Helpman was born in Jalal-Abad, Soviet Union, in 1946 and immigrated with his family to Israel. He had planned to study engineering, but soon changed his mind. Helpman recounts the story of a friend who studied economics, and often carried Samuelson's thick textbook to evening classes. When Helpman casually picked up the book to read, he simply could not stop. It was then he realized he would become an economist. His voracious reading across multiple fields would characterize his approach to knowledge, allowing him to research in many different fields.
He graduated from Tel Aviv University twice, first with a B.A. in economics and statistics (1969) and then as a member of the first graduating class in the economics M.A. program (1971). Just three years later he completed his Ph.D. in economics at Harvard. Returning immediately to Tel Aviv University, he was a lecturer and later a university professor (1974-2004). In 1997, having already made landmark contributions in three separate areas of economics, he agreed to return to Harvard University.

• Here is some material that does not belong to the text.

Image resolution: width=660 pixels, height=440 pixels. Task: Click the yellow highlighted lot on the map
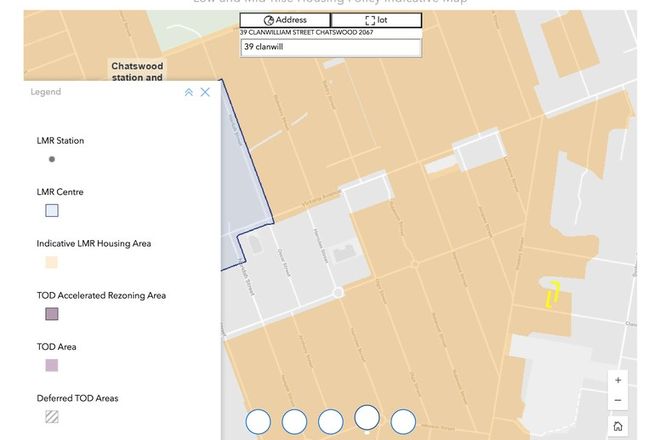pyautogui.click(x=551, y=295)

He is married to Ruth Helpman, and has two daughters. All three women are highly trained professionals. A renaissance man of many interests, his passion is opera.
Helpman's contributions include studies of the balance of payments, exchange-rate regimes, stabilization programs and foreign debt. Most important, however, are his studies of international trade, economic growth and political economy. He is a cofounder of the "new trade theory'' and the "new growth theory,'' which emphasize the roles of economies of scale and imperfect competition. Much of his work in trade, growth, and political economy is summarized in seven books: Market Structure and Foreign Trade (with Paul Krugman), Trade Policy and Market Structure (with Paul Krugman), Innovation and Growth in the Global Economy (with Gene Grossman), Special Interest Politics (with Gene Grossman), Interest Groups and Trade Policy (with Gene Grossman), The Mystery of Economic Growth, and Understanding Global Trade.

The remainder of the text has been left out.